══ Input for this task

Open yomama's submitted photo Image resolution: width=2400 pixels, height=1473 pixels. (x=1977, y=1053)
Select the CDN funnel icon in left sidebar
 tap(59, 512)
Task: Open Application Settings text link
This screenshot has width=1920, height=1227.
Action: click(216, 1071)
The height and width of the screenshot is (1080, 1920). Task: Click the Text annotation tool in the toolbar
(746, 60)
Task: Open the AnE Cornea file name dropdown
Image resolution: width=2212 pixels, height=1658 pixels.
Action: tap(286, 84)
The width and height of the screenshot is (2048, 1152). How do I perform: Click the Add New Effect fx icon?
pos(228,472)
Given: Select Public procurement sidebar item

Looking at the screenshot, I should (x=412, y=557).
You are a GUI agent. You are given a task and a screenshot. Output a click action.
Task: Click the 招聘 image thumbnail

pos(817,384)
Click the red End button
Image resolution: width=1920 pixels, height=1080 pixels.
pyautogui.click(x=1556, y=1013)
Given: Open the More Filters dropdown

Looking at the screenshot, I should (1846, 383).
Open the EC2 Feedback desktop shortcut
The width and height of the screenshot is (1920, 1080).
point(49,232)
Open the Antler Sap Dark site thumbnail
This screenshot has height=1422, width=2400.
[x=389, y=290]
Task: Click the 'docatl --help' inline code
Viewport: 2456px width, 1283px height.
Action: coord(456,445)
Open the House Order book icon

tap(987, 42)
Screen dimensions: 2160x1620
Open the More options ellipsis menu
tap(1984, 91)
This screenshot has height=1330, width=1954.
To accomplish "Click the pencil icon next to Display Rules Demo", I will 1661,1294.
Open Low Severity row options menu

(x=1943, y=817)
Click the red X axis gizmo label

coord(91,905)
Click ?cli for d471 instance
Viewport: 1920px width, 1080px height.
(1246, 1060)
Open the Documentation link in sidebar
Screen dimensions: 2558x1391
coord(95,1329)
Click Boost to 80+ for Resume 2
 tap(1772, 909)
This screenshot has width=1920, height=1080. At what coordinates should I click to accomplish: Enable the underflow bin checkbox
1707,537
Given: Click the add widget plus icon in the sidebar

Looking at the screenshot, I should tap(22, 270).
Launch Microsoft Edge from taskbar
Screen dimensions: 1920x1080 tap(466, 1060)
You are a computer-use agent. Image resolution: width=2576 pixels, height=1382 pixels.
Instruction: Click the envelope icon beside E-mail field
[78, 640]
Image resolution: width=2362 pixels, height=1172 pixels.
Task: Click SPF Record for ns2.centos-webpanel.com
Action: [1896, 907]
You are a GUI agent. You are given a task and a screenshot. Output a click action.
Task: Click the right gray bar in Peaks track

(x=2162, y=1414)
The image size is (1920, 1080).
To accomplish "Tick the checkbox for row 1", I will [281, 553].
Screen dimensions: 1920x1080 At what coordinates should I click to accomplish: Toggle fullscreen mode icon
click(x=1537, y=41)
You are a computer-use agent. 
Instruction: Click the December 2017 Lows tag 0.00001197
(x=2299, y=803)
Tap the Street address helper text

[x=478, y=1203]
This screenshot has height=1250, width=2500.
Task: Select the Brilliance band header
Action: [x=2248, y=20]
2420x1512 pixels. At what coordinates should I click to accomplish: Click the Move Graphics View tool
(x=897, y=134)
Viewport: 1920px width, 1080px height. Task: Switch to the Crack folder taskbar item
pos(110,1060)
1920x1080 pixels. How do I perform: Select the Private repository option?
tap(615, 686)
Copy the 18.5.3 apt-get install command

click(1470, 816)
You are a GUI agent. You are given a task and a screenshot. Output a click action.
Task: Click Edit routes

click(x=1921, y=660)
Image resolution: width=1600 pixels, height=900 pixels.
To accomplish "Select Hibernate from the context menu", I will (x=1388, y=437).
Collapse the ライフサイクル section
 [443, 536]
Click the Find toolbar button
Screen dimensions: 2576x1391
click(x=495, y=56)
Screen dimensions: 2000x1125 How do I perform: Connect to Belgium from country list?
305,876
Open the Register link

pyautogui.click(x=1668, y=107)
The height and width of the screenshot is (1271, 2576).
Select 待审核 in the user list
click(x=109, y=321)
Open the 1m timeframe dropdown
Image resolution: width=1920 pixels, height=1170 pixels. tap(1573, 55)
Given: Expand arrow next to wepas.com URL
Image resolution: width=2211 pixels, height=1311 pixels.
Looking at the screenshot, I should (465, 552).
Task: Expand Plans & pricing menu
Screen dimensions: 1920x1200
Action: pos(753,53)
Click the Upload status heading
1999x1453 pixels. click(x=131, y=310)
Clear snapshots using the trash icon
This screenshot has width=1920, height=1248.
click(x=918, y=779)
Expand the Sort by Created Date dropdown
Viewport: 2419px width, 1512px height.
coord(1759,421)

════

§ Problem details: For the entries shown above, give the number of lines that include the word "next", without any other text.

§ Answer box: 2